Non-omniscient backdoor injection with one poison sample: Proving the one-poison hypothesis for linear regression, linear classification, and 2-layer ReLU neural networks
Thorsten Peinemann, Paula Arnold, Sebastian Berndt, Thomas Eisenbarth, Esfandiar Mohammadi
TL;DR
The paper investigates backdoor poisoning and introduces the one-poison hypothesis: a single poisoned sample, with limited background knowledge, can inject a backdoor with vanishing backdoor error while leaving the benign learning task largely intact. It provides rigorous proofs that this holds for linear classification, linear regression, and 2-layer ReLU neural networks, and extends to a subspace setting where poisoned and clean models become functionally equivalent. The authors bound the impact on the clean-data risk and validate the theory with experiments on realistic datasets, demonstrating high attack success with minimal collateral damage.

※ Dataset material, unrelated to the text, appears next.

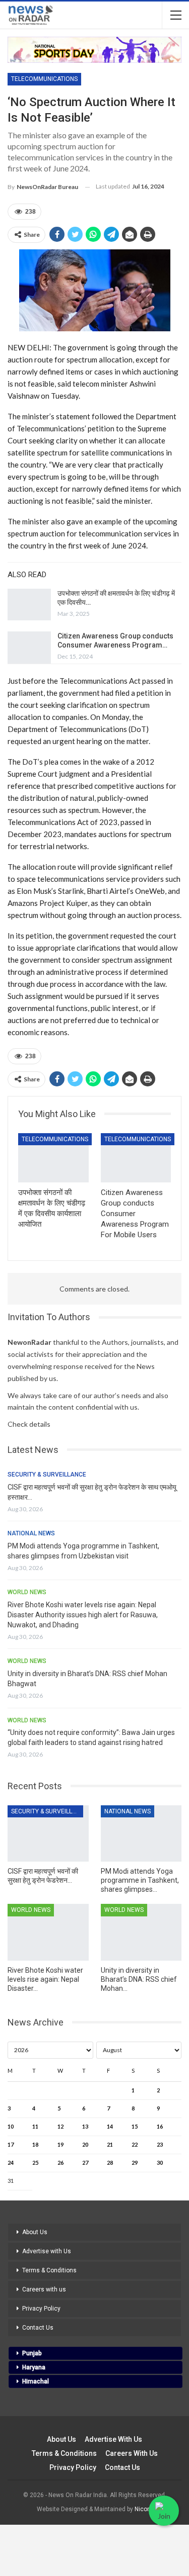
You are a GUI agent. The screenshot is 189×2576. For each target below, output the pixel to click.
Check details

The work highlights practical security risks from minimal data poisoning and points toward countermeasures that preserve accuracy, emphasizing the need for robust defenses against single-sample backdoors in common ML pipelines.
Abstract
Backdoor poisoning attacks are a threat to machine learning models trained on large data collected from untrusted sources; these attacks enable attackers to inject malicious behavior into the model that can be triggered by specially crafted inputs. Prior work has established bounds on the success of backdoor attacks and their impact on the benign learning task, however, an open question is what amount of poison data is needed for a successful backdoor attack. Typical attacks either use few samples but need much information about the data points, or need to poison many data points. In this paper, we formulate the one-poison hypothesis: An adversary with one poison sample and limited background knowledge can inject a backdoor with zero backdooring-error and without significantly impacting the benign learning task performance. Moreover, we prove the one-poison hypothesis for linear regression, linear classification, and 2-layer ReLU neural networks. For adversaries that utilize a direction unused by the clean data distribution for the poison sample, we prove for linear classification and linear regression that the resulting model is functionally equivalent to a model where the poison was excluded from training. We build on prior work on statistical backdoor learning to show that in all other cases, the impact on the benign learning task is still limited. We validate our theoretical results experimentally with realistic benchmark data sets.